According to current understanding, as Dr. Kellermayer told GI & Hepatology News, most autoimmune disorders, CD included, develop in people with a genetic predisposition after serial environmental insults between conception and young adulthood. “As opposed to single-gene-associated genetic disorders, autoimmune diseases are linked to several hundred genes in which subtle anomalies can work in concert to predispose someone to a certain disorder,” he said. “We hope our findings will guide the development of personalized treatments based on the disease location at diagnosis to advance precision medicine.”
CD cases
Eight cases of SB-CD and 11 of C-CD met the inclusion criteria. Mean age at CD diagnosis was about 11 years for both subtypes, while 36.3% of patients with C-CD were female vs 25% of those with SB-CD. Ethnicity was 72.2% White in the C-CD group and 87.5% in the SB-CD group.
As to the main ileocolonic locations according to the Paris Classification of pediatric inflammatory bowel disease, 54.5% in the C-CD group had involvement at L2 and 45.5% at L3. In SB-CD cases, 100% had disease at L4b, 37.5% at L4, and 50% at L1.

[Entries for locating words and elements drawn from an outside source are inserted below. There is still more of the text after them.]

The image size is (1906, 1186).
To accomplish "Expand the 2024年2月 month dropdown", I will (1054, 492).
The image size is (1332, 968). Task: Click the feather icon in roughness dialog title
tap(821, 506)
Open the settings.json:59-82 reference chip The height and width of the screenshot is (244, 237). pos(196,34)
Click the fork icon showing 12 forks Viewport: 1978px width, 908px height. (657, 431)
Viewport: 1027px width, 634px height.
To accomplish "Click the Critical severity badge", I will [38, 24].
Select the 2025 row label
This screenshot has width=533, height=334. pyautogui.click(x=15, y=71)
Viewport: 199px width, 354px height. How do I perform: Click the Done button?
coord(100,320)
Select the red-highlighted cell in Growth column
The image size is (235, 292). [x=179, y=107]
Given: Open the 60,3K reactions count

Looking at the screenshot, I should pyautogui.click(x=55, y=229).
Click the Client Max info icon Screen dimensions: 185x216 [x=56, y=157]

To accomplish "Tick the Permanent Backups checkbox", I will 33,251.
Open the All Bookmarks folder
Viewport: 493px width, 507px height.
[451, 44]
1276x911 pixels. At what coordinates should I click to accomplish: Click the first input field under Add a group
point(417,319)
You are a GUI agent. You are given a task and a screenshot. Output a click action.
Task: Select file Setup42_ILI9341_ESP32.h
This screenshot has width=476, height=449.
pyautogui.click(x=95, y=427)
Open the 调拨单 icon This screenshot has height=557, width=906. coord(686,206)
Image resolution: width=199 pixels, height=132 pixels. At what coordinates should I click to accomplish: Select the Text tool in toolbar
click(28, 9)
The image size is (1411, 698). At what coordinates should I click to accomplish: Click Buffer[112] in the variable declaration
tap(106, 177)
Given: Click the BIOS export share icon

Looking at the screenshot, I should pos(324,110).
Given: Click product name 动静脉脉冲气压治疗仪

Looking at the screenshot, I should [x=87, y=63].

The researchers identified 115 single-nucleotide polymorphisms (SNPs) with a combined annotation-dependent depletion (CADD) score on Phil’s Read Editor (PHRED) of >10 that was associated with 97 genes. PHRED is a computer program measuring the quality of the identification of nucleobases generated by automated DNA sequencing and scores the deleteriousness of single-nucleotide variants. The identified genes in this study had a significantly (P < .01) different allele variation between C-CD and SB-CD.
Among the top 28 candidates was an SNP in the EFNA3 gene with a CADD score > 20 for differentiating between the two phenotypically distinct CD groups. Furthermore, the EFNA3 rs17723260 (predicted to be deleterious) was found to have a significantly lower allele frequency (4.5%) in C-CD compared with its allele frequency of 37.5% in SB-CD (chi square P = .0097).
“This finding indicates that EFNA3 might play a role in modulating colonic inflammation, in which a deleterious genetic defect might provide protection against colitis (and direct autoimmunity against the proximal small bowel) in the polygenic background of CD,” the investigators wrote.
EFNA3 has been linked to both CD and ulcerative colitis. Another four genes associated with the top five SNP candidates had already been connected with IBD or mammalian intestinal inflammation.
According to the authors, the biomedical literature and mouse model findings “implicate the translational relevance of our candidate gene compendium for directing colon- vs small-bowel–predominant CD development.” They hope the findings will be replicated in larger CD cohorts differentiated by disease location. “Our work may set the nidus for CD subtype–based precision medicine by guiding individualized treatment strategies,” they wrote.
This study was supported by the ProKIIDS Network of the Crohn’s and Colitis Foundation and the Public Health Service. It was also supported by the Wagner, Frugoni, and Klaasmeyer families’ Gutsy Kids Fund and by the DR and GL Laws Fund. The authors disclosed no conflicts of interest.